Source text —
So Long, Sebelius - The American Spectator | USA News and Politics
So Long, Sebelius
by

The Movie Never Ends

By W. James Antle III, TAS contributing editor and editor of the Daily Caller News Foundation

George W. Bush called it “mission accomplished.” Charlie Sheen’s preferred catchphrase was “winning.” If you believe the Obama administration’s cheering section in the media and intelligentsia, departing Health and Human Services Secretary Kathleen Sebelius declares victory by calling it quittin’ time.
 
The rapidly congealing conventional wisdom is that Sebelius’ resignation, coming so soon after something went right for Obamacare for a change, vindicate the president’s signature domestic policy achievement.
 
Uh-huh.
 
Surely, this was a more face-saving exit than if Sebelius had left office during last fall’s HealthCare.gov meltdown. But the administration only deserves so much credit for hitting enrollment targets it created, abandoned, and then embraced anew while keeping the public in the dark about the details. Significant cost and access problems remain for the “Affordable Care Act.”
 
In the meantime, let’s all wish Secretary Sebelius good luck in her new endeavor—which, if I had to guess, will be helping some fortunate company avoid all the Obamacare mandates indefinitely.
 
As the revolving door turns. 

Good Riddance, Kathleen

By Ross Kaminsky, TAS contributor

It is likely that Kathleen Sebelius resigned of her own volition rather than being asked to do so, because her boss, President Barack Obama, like any leftist petty tyrant, values loyalty over competence. And by that measure Mrs. Sebelius was a perfect Obama appointee.

Despite being considered a successful governor and despite having been Kansas’s Insurance Commissioner for eight years, her tenure at the helm of the Department of Health and Human Services (HHS), during which she nominally led the implementation of Obamacare, was characterized by turning a difficult task into an impossible one—and then lying about it repeatedly.

Supplied information —
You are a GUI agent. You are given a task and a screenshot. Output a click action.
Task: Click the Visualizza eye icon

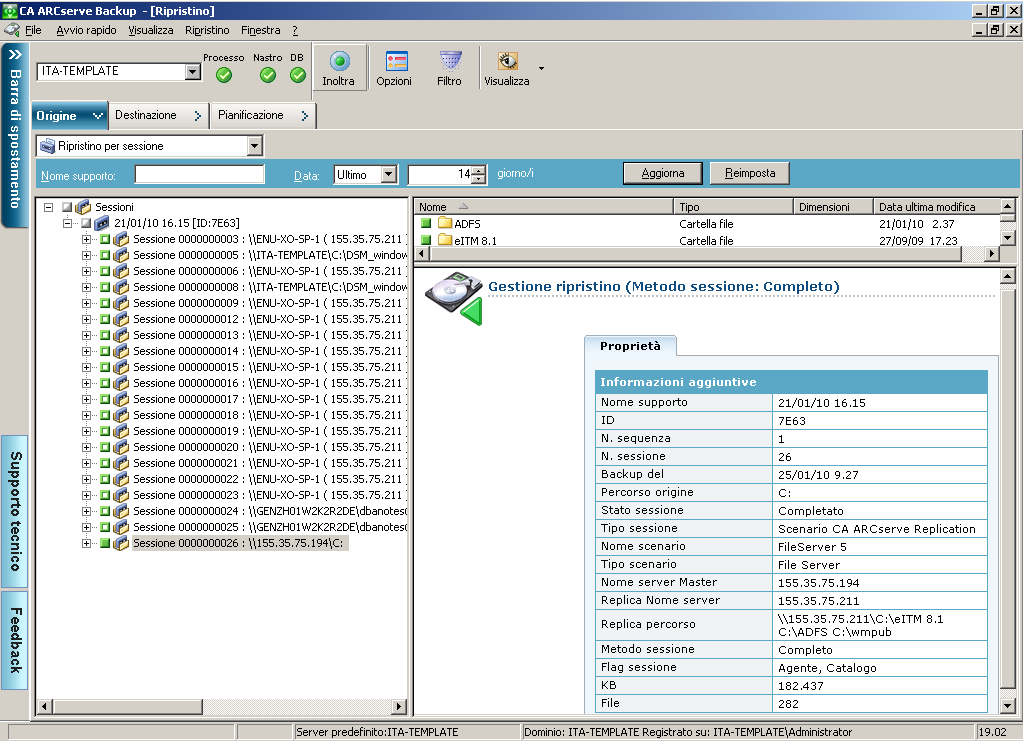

What this task involves — Supply the passage that comes next in the commentary on Kathleen Sebelius's resignation, beginning after its final sentence. The material above was drawn from a separate source.

Answer to this problem —
Secretary Sebelius is hoping that the first suggestion of “good news,” the achievement of the administration’s stated goal of 7 million enrollees—despite her refusal to tell us how many of those haven’t paid their first premium and thus aren’t truly insured, or how many of those are replacing insurance that they lost because of Obamacare, or how much worse the average age and health of the enrollees are compared to the levels needed for the law to have any chance of sustainability—will allow her to slink out of Washington, or to the dank corners of K Street, as a success, or at least not a failure.

But a complete and utter failure she is.

Implementing a law as vast, poorly written, and reliant on efficient government as Obamacare was never going to be easy. But by allowing underlings and contractors to have their way, by spending hundreds of millions of taxpayer dollars with minimal oversight, by being a non-manager, Sebelius has much to answer for.

For repeatedly lying to the American people about the system, about the extension of deadlines which are written into law, about all the sorts of questions mentioned above, Sebelius should be held in contempt rather than in esteem.

And—while I understand that a cabinet secretary’s role is primarily to implement the boss’s policies—for aggressively trampling on religious freedom and engaging in a hyper-partisan campaign to boost Obamacare through Sandra Fluke-like “war on women” rhetoric, Kathleen Sebelius should never be seen as anything but the failed apparatchik that she is: a willing cog in a freedom-destroying machine, a perfect fit in the mindless tyrannical “win at all costs” big-government cult of personality that is the Obama administration.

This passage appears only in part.